§ WRITTEN EXERCISE 1: In the UX career advice passage, why does the writer urge people with a question to share it aloud rather than keep it to themselves?
§ WRITTEN EXERCISE 2: Swap "header" for "heading" throughout the three records below and write them out again with nothing else altered, omitting the pictures.

§ PASSAGE SHOWN:
A couple of days ago, I attended the Defining UX event presented by PhillyCHI at Philadelphia University. It was great—five talented UX professionals talked about User Experience Design and then answered questions from the audience. It was a collision of worlds for me: I am a UX Professional by day, and an adjunct faculty member at Philadelphia University by night. I was pleased to see many of my students there.
Toward the end of the event, someone asked a question about how to get a job in UX. Lots of great advice and ideas were given by the panel. I had a few more to add, so I’ve compiled this list of advice for people looking to enter the UX industry.
I have been an adjunct faculty member in higher education for as long as I’ve been in the professional world. One thing I’ve noticed is that the best students, the ones who become really good at what they do, are the ones who ask questions. I can say the same thing for the best UX Designers. Our job is to be inquisitive, to learn.
I can’t tell you how many guest speaking gigs I have conducted where nobody in the room asks questions, then they mob you afterward and whisper their thoughts to you so nobody else can hear. If you have a question, chances are somebody else in the room is wondering the same thing. Share it. Asking questions actually makes you seem smarter, not the other way around.

§ TASK DATA:
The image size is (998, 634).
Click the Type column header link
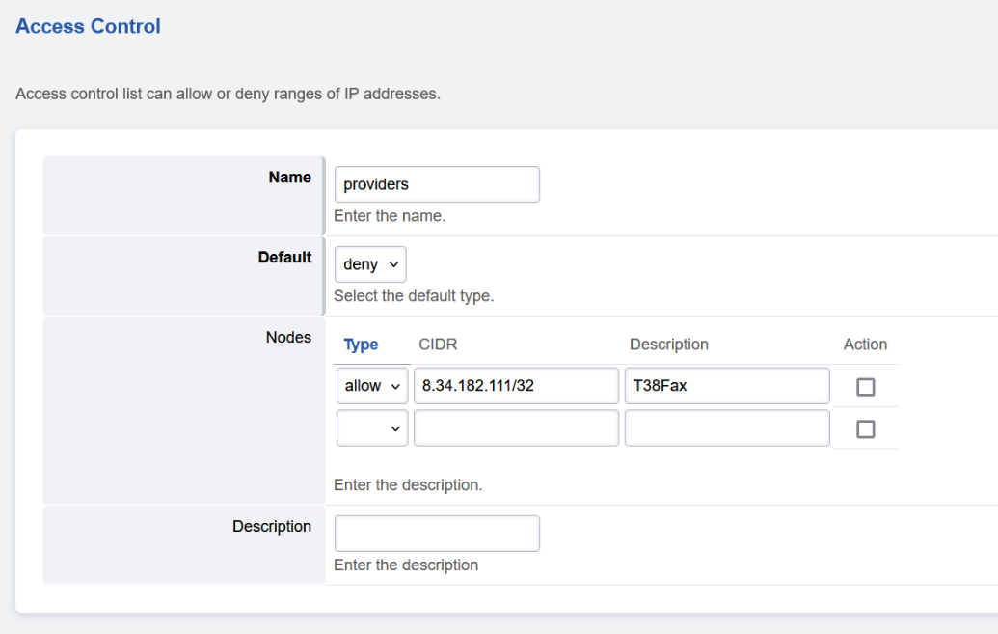(361, 345)
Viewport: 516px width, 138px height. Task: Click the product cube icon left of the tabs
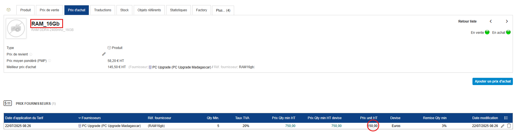[x=9, y=10]
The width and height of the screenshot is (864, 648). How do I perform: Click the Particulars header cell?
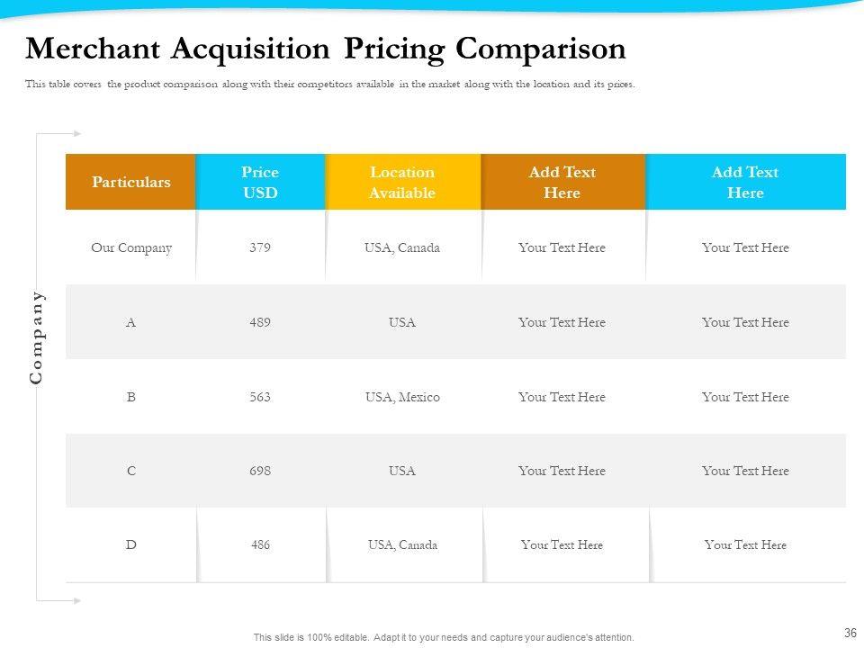click(x=131, y=182)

§ FINAL ANSWER 1: If you have a question, chances are somebody else in the room is wondering the same thing. The writer adds that asking questions actually makes you seem smarter, not the other way around.

§ FINAL ANSWER 2:
The image size is (998, 634).
Click the Type column heading link
(361, 345)
Viewport: 516px width, 138px height. Task: Click the product cube icon left of the tabs
[x=9, y=10]
The width and height of the screenshot is (864, 648). How do I perform: Click the Particulars heading cell?
click(x=131, y=182)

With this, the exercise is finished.